Lisett Raventos, 46, of Miami, Florida, pleaded guilty today in the U.S. District Court for the Southern District of Florida today to one count of conspiracy to commit wire fraud. Raventos was the site director, the director of clinical operations, and a study coordinator at a medical clinic named Unlimited Medical Research (Unlimited Medical) in Miami, Florida. In pleading guilty, Raventos admitted that from approximately 2013 to 2016, she participated in a scheme to defraud an unnamed pharmaceutical company by fabricating the data and participation of subjects in a clinical trial at Unlimited Medical. The clinical trial was designed to investigate the safety and efficacy of an asthma medication in children between the ages of four and eleven. Raventos admitted that she falsified medical records to make it appear as though pediatric subjects made scheduled visits to Unlimited Medical, took study drugs as required, and received checks as payment.
“Clinical trials help ensure that new drugs are safe and effective for the public, and this defendant undermined that process,” said Acting Assistant Attorney General Jeffrey Bossert Clark of the Justice Department’s Civil Division. “The Department of Justice will continue to work hand-in-hand with the Food and Drug Administration (FDA) to investigate and prosecute fraudsters who put personal profit before public health.”
“Fraud in the conduct of clinical trials is simply unacceptable, especially where the drug under investigation was meant to serve children and other vulnerable populations,” said U.S. Attorney Ariana Fajardo Orshan for the Southern District of Florida. “I thank our partners at the FDA’s Office of Criminal Investigations, Miami Field Office, for their work in investigating this scheme.”
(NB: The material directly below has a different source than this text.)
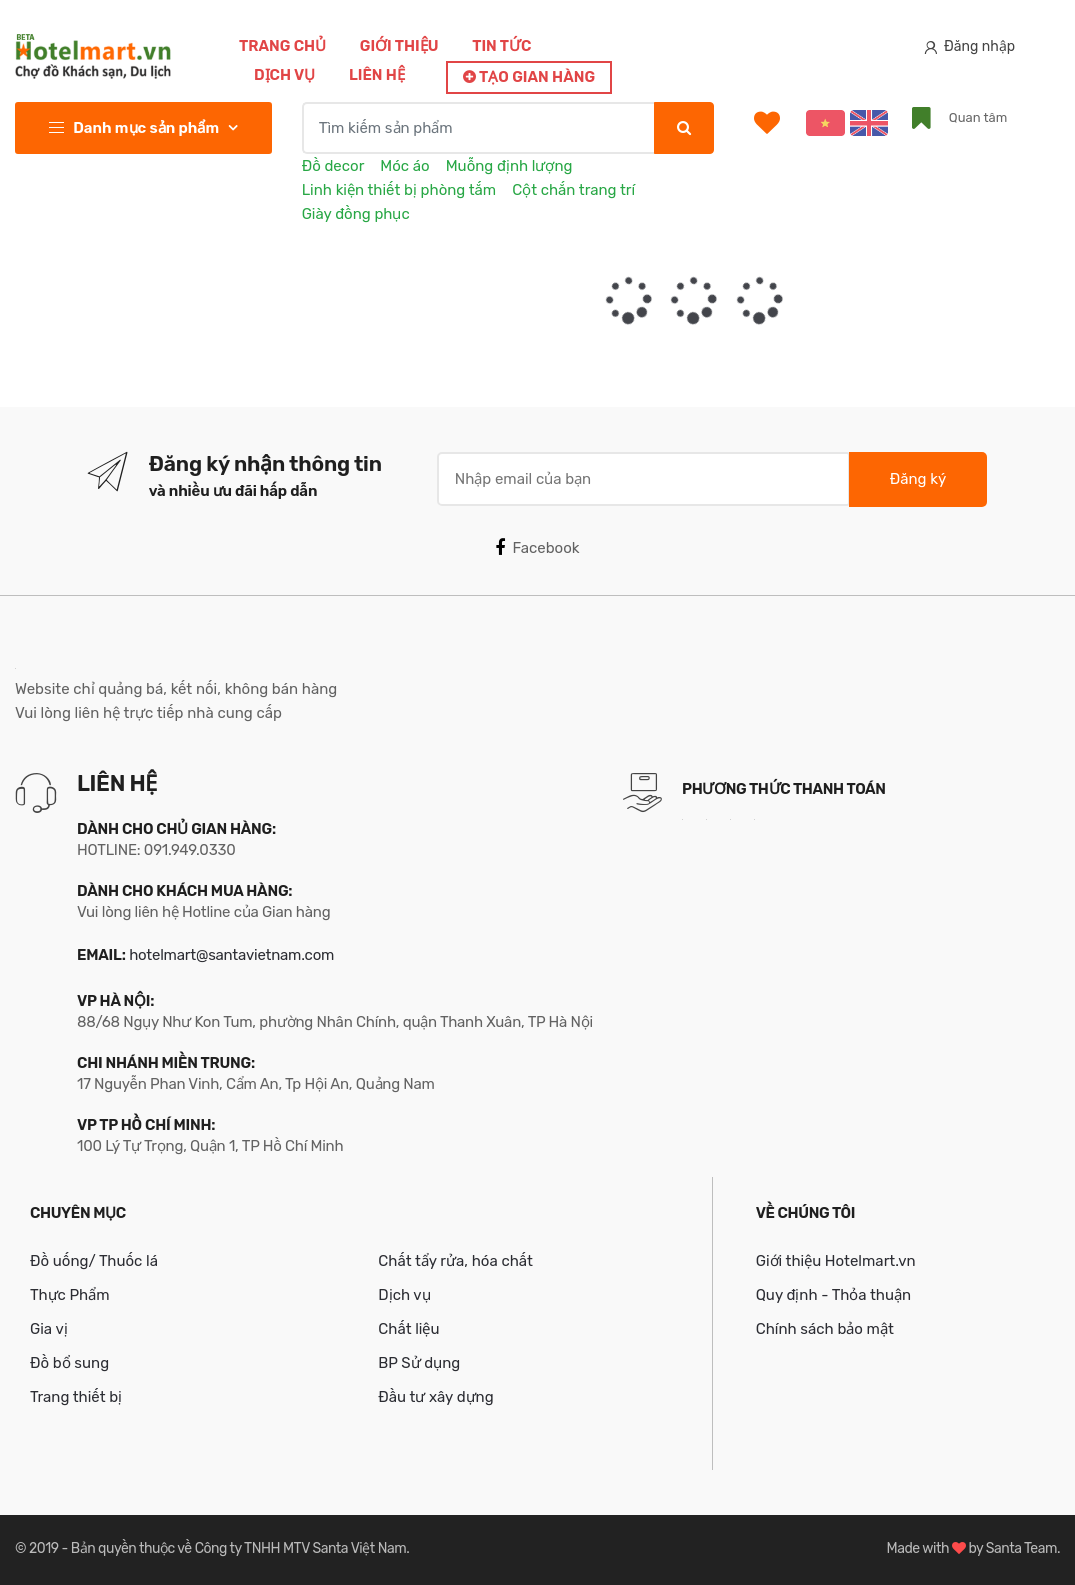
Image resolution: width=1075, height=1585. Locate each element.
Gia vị (49, 1329)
“Reliable clinical trial data is a foundation for FDA drug approval. Falsifying that data leaves consumers at risk of taking drugs that are neither safe nor effective,” said Special Agent in Charge Justin C. Fielder, FDA Office of Criminal Investigations Miami Field Office. “We will continue to investigate and bring to justice those who endanger the public health when they engage in conduct that might subvert the FDA approval process.”
Raventos pleaded guilty before U.S. District Judge Beth Bloom. Raventos is the first defendant to plead guilty in connection with the scheme. Three other defendants were charged along with Raventos, and they are presumed innocent until proven guilty beyond a reasonable doubt. When sentenced, Raventos faces a maximum penalty of up to 20 years in prison.
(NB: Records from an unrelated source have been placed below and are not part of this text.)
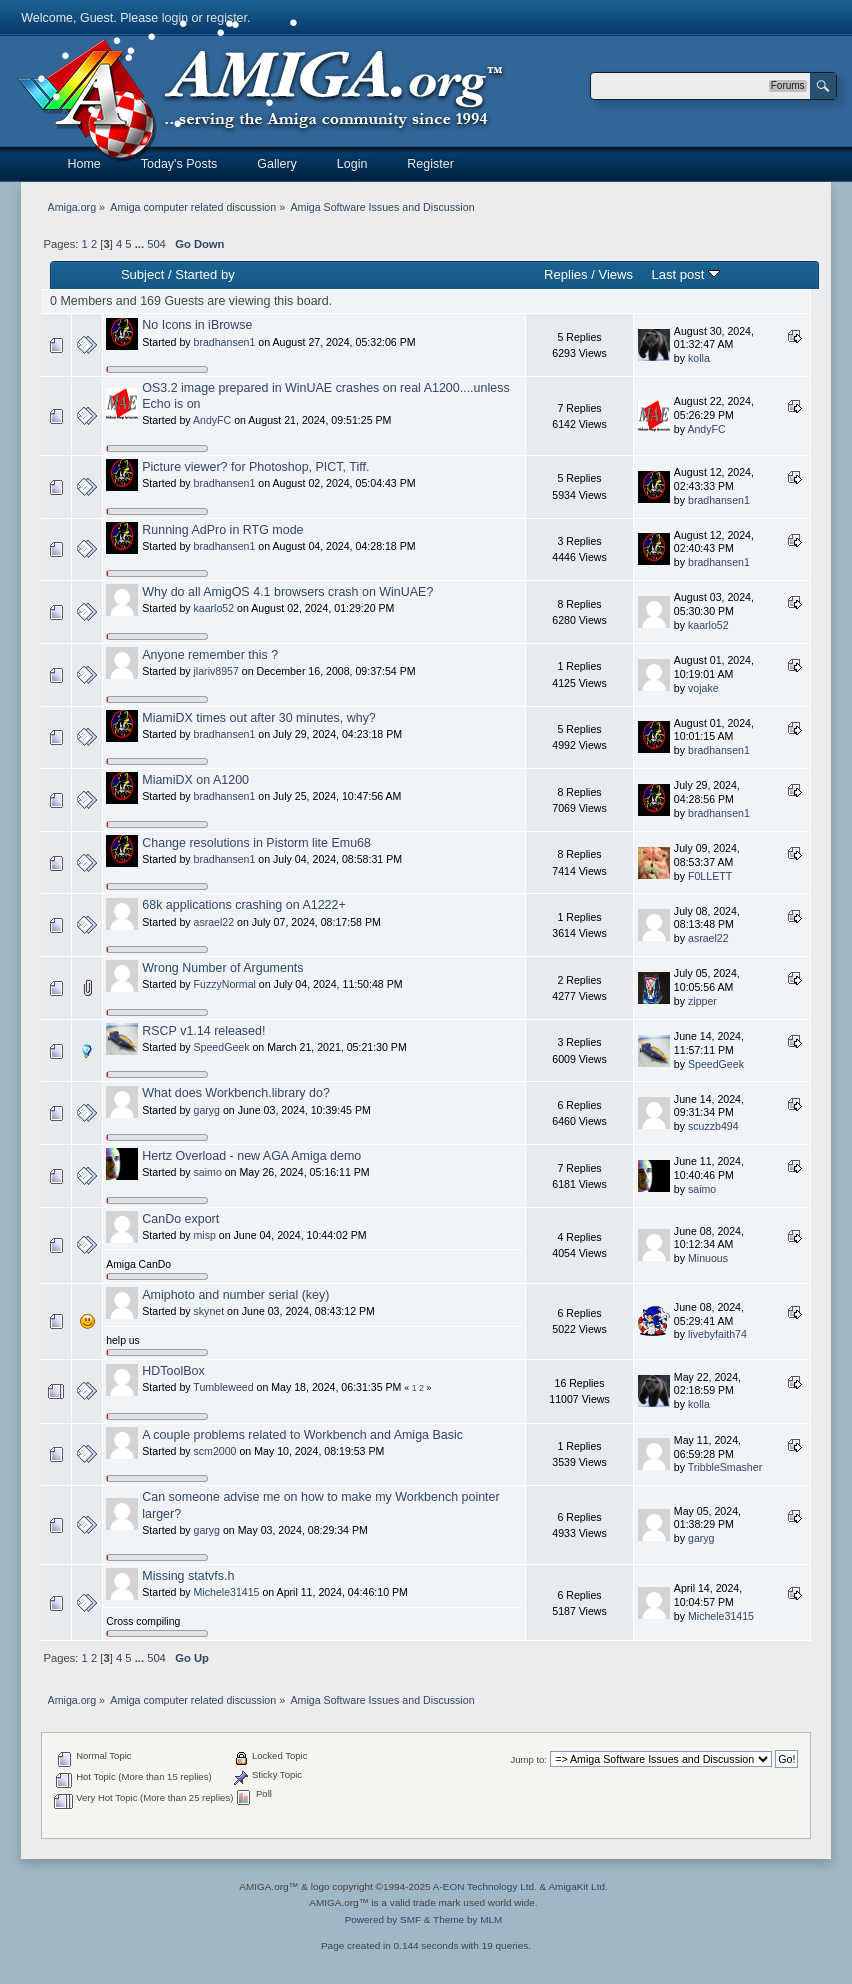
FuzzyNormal (225, 984)
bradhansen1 (225, 342)
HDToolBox (173, 1371)
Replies (565, 274)
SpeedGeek (222, 1047)
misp (205, 1235)
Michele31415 (227, 1592)
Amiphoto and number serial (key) (235, 1295)
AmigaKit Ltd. (577, 1886)
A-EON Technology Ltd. (485, 1886)
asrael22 (214, 922)
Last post (685, 274)
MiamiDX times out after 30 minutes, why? (259, 718)
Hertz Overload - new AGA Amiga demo (251, 1156)
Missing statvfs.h (188, 1576)
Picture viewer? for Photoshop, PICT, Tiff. (255, 467)
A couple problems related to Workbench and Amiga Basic (302, 1435)
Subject (142, 274)
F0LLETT (710, 876)
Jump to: (528, 1759)
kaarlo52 (214, 608)
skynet (209, 1311)
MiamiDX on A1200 (195, 780)
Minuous (708, 1258)
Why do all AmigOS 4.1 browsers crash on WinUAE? (287, 592)
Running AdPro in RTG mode (222, 530)
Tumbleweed (223, 1387)
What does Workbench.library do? (236, 1093)
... (141, 244)
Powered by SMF (383, 1919)
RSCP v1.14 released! (203, 1031)
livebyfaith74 (717, 1334)
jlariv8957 (216, 671)
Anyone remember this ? (210, 655)
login (175, 18)
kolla (699, 358)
Assistant Director Clint L. Narver and Trial Attorneys Joshua Rothman, Jocelyn Hines, and Kara M. Traster of the Department of Justice’s Consumer Protection Branch are prosecuting the case. The U.S. Food and Drug Administration’s Office of Criminal Investigations, Miami Field Office, investigated the case, and the U.S. Attorney’s Office of the Southern District of Florida has provided critical assistance.